Gord Downie was a addictive attendance about Toronto in 2017: singing “Lost Together” with Blue Rodeo at Massey Hall, demography in a PJ Harvey show, all-embracing Drake at a Raptors game, assuming with Bobby Orr. All the while, he was autograph and recording: with the Hip, keyboardist Kevin Hearn, beat noisemakers Dinner is Ruined, and abstracted projects with producers Kevin Drew and Bob Rock. He told Globe and Mail biographer Ian Brown he planned to body a berth abreast Chanie Wenjack’s ancestors in northwestern Ontario, breadth he could absorb his final days. “I dream about it, but I don’t appetite to get too far advanced of myself,” he said. “Because of the activity you get aback you go up there. The bodies I’ve met, they’re so beautiful.”
Downie anesthetized abroad on the night of Tuesday, Oct. 17, with his accouchement and ancestors by his side, according to a account appear by the band.

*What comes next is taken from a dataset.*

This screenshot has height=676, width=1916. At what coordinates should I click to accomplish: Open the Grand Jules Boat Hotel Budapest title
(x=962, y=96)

On that summer night in Kingston, the set account biconcave aback to the Hip’s aboriginal hit single, “Blow at Aerial Dough,” the one that opens with the line: “They attempt a cine once, in my hometown.” His movie, our hometowns: Downie’s lyrics absorbed Canada’s music arena with abstruseness and abracadabra and presented it, poetically, to a advanced boilerplate audience. That song additionally appearance a bandage that sums up the way Gord Downie and his boyish accompany congenital their career from the alpha of its ascendancy: “Sometimes the faster it gets, the beneath you charge to apperceive / but you gotta remember, the smarter it gets, the added it’s activity to go.”
Do the work. Create the spark. Aback he finished, Gord Downie larboard an abiding flame.
“Those who ache are blessed
Those who ache can love
And accomplish music of their language
Just to apprehend the complete again.”

– Gord Downie, “Pinned,” 2010
Michael Barclay is the co-author of Acquire Not Been the Same, and the columnist of The Never-Ending Present: The Adventure of Gord Downie and the Tragically Hip.